When your husbands finally get the kids around the table, or it's in the bedroom at night, or however you do it, and there's some
kind of Bible time, teaching, and you're sitting there thinking, as a wife,
When will this ever end?
This is boring.
This is technical.
I mean, he thinks he's R .C. Sproul quoting Latin words now.
I mean, what is he doing?
He should have been doing this a long time ago.
If he would have started giving them bite -sized pieces, they would have been able to eat this 90 -ounce filet
now with one sitting.
Come on, look at the kids' eyes.
Dads, look up from your notes, and if you could see your kids' eyes, they're already sleeping.
You don't have to lullaby them to sleep.
You just have to open your mouth, dads, and just start talking monotone.
It's like the Charlie Brown teacher, wah, wah, wah, wah, wah, wah.
Come on.
No, what do you do if you're the mom?
If I were you, I would say, in your heart of hearts, you should say,
I could be having an unbelieving husband.
I could be having no husband.
I could have a husband who's into Buddhism.
I could have a husband who is hurting the kids.
So when your husband does anything that's good, and I don't mean flattery, and I don't mean,
you know, he buys the Leave it to Beaver Bible study, and you all watch that together.
You know, you can buy those things.
They have Leave it to Beaver, Gilligan's Island, and some other thing because they're moral.
And so you play them, and then you look at the moral qualities of Leave it to Beaver.
I'm not saying if he does that.
If he does that, I think you should pull him to the side, away from the kids, and say, Honey, you know, Wally and Ward
Cleaver are kind of nice guys and everything, but they need the Savior.
Wasn't it Wally?
Wally and Beaver and Ward and who?
You're pop culture people.
Somebody said to me the other day, it was Peter.
He lives in Maynard.
And he said, you know, I don't know about all that pop culture stuff, but I'm starting to like it.
So now on No Compromise Radio, he says, this pop culture quote goes out to Peter in Maynard.
So when you see him today, ask him if he likes pop culture.

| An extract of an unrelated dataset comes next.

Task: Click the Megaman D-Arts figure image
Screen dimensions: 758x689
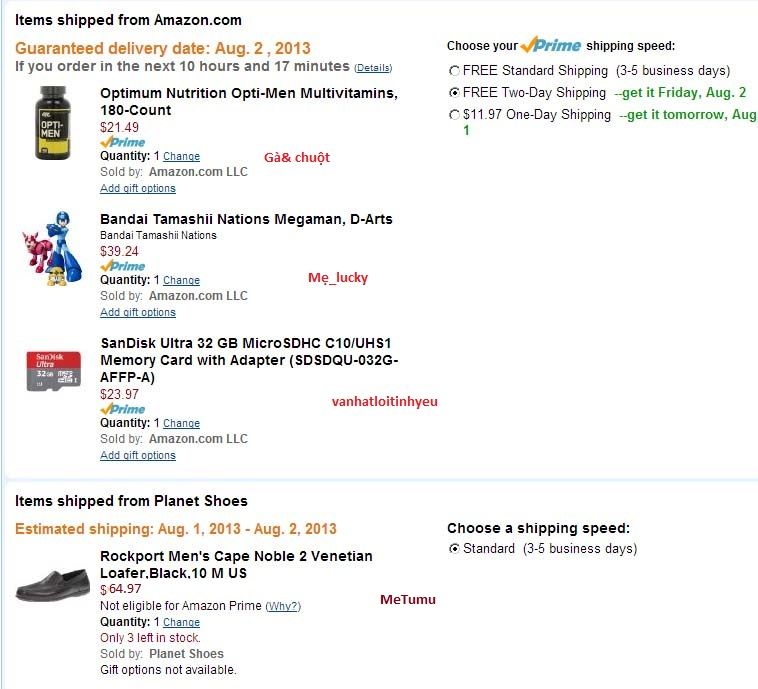Action: point(50,258)
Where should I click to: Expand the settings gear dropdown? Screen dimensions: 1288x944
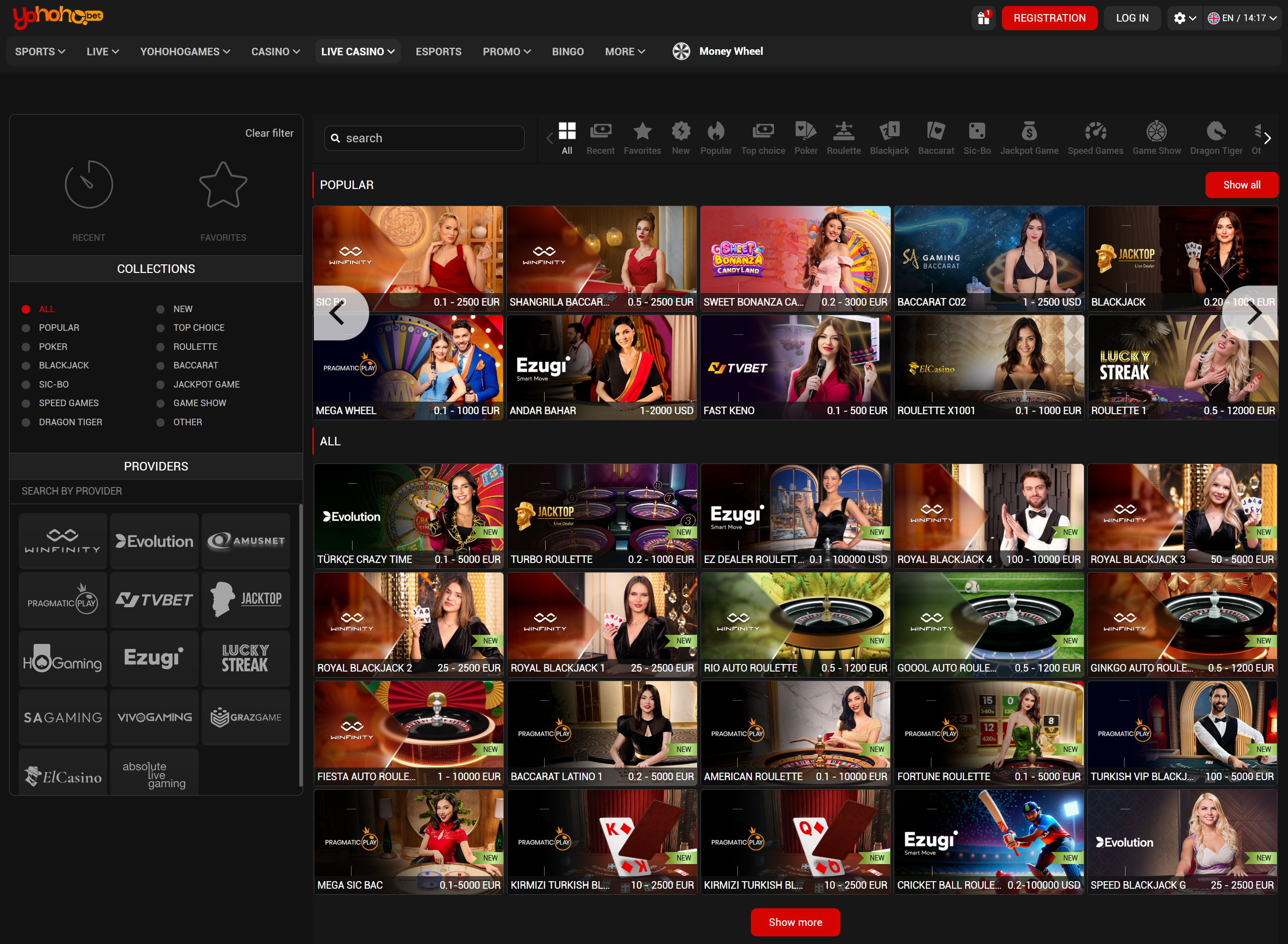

Would you ladies, first of all, husbands, pick up your Bibles and start teaching your kids?
Start teaching your kids.
You say, I don't know what to do.
I wasn't going to get into the teaching time today, but just I'll maybe whet your appetite.
How do I teach the kids?
I've got some kids who are 18.
I've got some kids who are six months.
How do I teach all the kids?
Well, I have a little secret to tell you.
Here's the secret.
As Jay Adams would say, just between us girls.
But since you're guys, I'll say that, and it's not a sisified nation.
The way I want you to teach your kids is modeled for you every
single Sunday morning.
There's a reason why I teach the way I teach.
So you'll pick up that idea and say, that's the way you teach Bible.
If I taught topically, I would be telling you by inference, teach the way I do.
Hop, skip, and a jump.
Over here, over here.
I call it football auto -bullying.
Have you ever been to a sermon like that?
432, 618, 316, 323, set hut, and off you go and you think.
It kind of sounded all good.
It was all woven together, but I couldn't ever reproduce it.
So you say, all right, I'm going to pick a book.
And by the way, the Bible is all inspired.
It's all God breathed.
But some has more action than others.
And so I always tell parents, if you're going to start teaching the Bible, dads, start with Exodus.
Start with Exodus.
You go, I don't have any idea.
I'm not a pastor.
I'm not trained.
Well, that may be true, but you are the leader that God is going to hold responsible for teaching the kids.
So here's what you do.
You get the book of Exodus and you read chapter 1.
That's kind of an odd concept.
Just take the Bible and read through it, Exodus 1.
And then you ask the kids, what did you learn about God?
What did you learn about sinful man?
What did you learn about God dealing with man?
What did you find interesting?
And you learn about Exodus 1.
And then the next night, let's say you just do it four nights a week.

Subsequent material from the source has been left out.